Copy all the lines below without altering anything.

****************************************

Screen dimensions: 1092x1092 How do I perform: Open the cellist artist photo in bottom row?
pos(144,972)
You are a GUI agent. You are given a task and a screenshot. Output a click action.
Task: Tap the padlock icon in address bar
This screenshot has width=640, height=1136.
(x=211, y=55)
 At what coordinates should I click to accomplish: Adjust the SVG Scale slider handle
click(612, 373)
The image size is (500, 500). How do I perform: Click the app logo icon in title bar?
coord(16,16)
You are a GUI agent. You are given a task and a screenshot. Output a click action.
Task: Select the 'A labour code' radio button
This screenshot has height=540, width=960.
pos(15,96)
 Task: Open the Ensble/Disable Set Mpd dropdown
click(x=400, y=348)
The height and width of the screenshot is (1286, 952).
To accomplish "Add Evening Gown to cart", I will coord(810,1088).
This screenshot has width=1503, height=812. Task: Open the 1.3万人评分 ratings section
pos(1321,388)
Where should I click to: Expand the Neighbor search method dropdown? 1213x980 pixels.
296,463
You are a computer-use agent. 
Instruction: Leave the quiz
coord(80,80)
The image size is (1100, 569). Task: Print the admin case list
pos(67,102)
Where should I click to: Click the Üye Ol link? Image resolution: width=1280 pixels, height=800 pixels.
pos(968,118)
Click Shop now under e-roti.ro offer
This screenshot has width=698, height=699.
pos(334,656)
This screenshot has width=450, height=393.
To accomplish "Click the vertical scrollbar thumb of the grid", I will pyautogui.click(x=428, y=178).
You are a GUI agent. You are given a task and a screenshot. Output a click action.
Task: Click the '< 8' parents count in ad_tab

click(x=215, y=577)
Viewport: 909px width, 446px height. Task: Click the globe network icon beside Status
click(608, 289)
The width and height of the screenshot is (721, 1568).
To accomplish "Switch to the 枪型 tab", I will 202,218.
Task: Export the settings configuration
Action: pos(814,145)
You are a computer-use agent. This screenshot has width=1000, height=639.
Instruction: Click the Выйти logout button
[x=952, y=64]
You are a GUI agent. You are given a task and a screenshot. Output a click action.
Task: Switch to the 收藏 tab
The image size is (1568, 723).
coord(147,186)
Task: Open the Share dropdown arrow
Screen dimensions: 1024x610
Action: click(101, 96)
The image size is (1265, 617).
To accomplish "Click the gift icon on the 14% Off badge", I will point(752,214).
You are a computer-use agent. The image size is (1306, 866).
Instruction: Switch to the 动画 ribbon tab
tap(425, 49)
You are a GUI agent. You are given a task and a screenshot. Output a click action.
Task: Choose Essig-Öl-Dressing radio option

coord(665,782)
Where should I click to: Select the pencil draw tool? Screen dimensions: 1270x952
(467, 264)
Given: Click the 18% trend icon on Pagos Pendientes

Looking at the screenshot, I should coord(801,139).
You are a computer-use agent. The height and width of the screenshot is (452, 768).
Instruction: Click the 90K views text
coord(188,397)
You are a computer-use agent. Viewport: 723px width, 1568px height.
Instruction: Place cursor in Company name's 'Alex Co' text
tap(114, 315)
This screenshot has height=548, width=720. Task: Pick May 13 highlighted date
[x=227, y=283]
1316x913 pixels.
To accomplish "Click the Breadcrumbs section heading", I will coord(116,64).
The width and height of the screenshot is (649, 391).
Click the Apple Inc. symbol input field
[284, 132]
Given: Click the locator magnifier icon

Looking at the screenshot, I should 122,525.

****************************************

* _RESULT OF THIS TASK_:
Screen dimensions: 1092x1092 How do I perform: Open the cellist artist photo in bottom row?
pos(144,972)
You are a GUI agent. You are given a task and a screenshot. Output a click action.
Task: Tap the padlock icon in address bar
This screenshot has width=640, height=1136.
(x=211, y=55)
 At what coordinates should I click to accomplish: Adjust the SVG Scale slider handle
click(612, 373)
The image size is (500, 500). How do I perform: Click the app logo icon in title bar?
coord(16,16)
You are a GUI agent. You are given a task and a screenshot. Output a click action.
Task: Select the 'A labour code' radio button
This screenshot has height=540, width=960.
pos(15,96)
 Task: Open the Ensble/Disable Set Mpd dropdown
click(x=400, y=348)
The height and width of the screenshot is (1286, 952).
To accomplish "Add Evening Gown to cart", I will coord(810,1088).
This screenshot has width=1503, height=812. Task: Open the 1.3万人评分 ratings section
pos(1321,388)
Where should I click to: Expand the Neighbor search method dropdown? 1213x980 pixels.
296,463
You are a computer-use agent. 
Instruction: Leave the quiz
coord(80,80)
The image size is (1100, 569). Task: Print the admin case list
pos(67,102)
Where should I click to: Click the Üye Ol link? Image resolution: width=1280 pixels, height=800 pixels.
pos(968,118)
Click Shop now under e-roti.ro offer
This screenshot has width=698, height=699.
pos(334,656)
This screenshot has width=450, height=393.
To accomplish "Click the vertical scrollbar thumb of the grid", I will pyautogui.click(x=428, y=178).
You are a GUI agent. You are given a task and a screenshot. Output a click action.
Task: Click the '< 8' parents count in ad_tab

click(x=215, y=577)
Viewport: 909px width, 446px height. Task: Click the globe network icon beside Status
click(608, 289)
The width and height of the screenshot is (721, 1568).
To accomplish "Switch to the 枪型 tab", I will 202,218.
Task: Export the settings configuration
Action: pos(814,145)
You are a computer-use agent. This screenshot has width=1000, height=639.
Instruction: Click the Выйти logout button
[x=952, y=64]
You are a GUI agent. You are given a task and a screenshot. Output a click action.
Task: Switch to the 收藏 tab
The image size is (1568, 723).
coord(147,186)
Task: Open the Share dropdown arrow
Screen dimensions: 1024x610
Action: click(101, 96)
The image size is (1265, 617).
To accomplish "Click the gift icon on the 14% Off badge", I will point(752,214).
You are a computer-use agent. The image size is (1306, 866).
Instruction: Switch to the 动画 ribbon tab
tap(425, 49)
You are a GUI agent. You are given a task and a screenshot. Output a click action.
Task: Choose Essig-Öl-Dressing radio option

coord(665,782)
Where should I click to: Select the pencil draw tool? Screen dimensions: 1270x952
(467, 264)
Given: Click the 18% trend icon on Pagos Pendientes

Looking at the screenshot, I should coord(801,139).
You are a computer-use agent. The height and width of the screenshot is (452, 768).
Instruction: Click the 90K views text
coord(188,397)
You are a computer-use agent. Viewport: 723px width, 1568px height.
Instruction: Place cursor in Company name's 'Alex Co' text
tap(114, 315)
This screenshot has height=548, width=720. Task: Pick May 13 highlighted date
[x=227, y=283]
1316x913 pixels.
To accomplish "Click the Breadcrumbs section heading", I will coord(116,64).
The width and height of the screenshot is (649, 391).
Click the Apple Inc. symbol input field
[284, 132]
Given: Click the locator magnifier icon

Looking at the screenshot, I should 122,525.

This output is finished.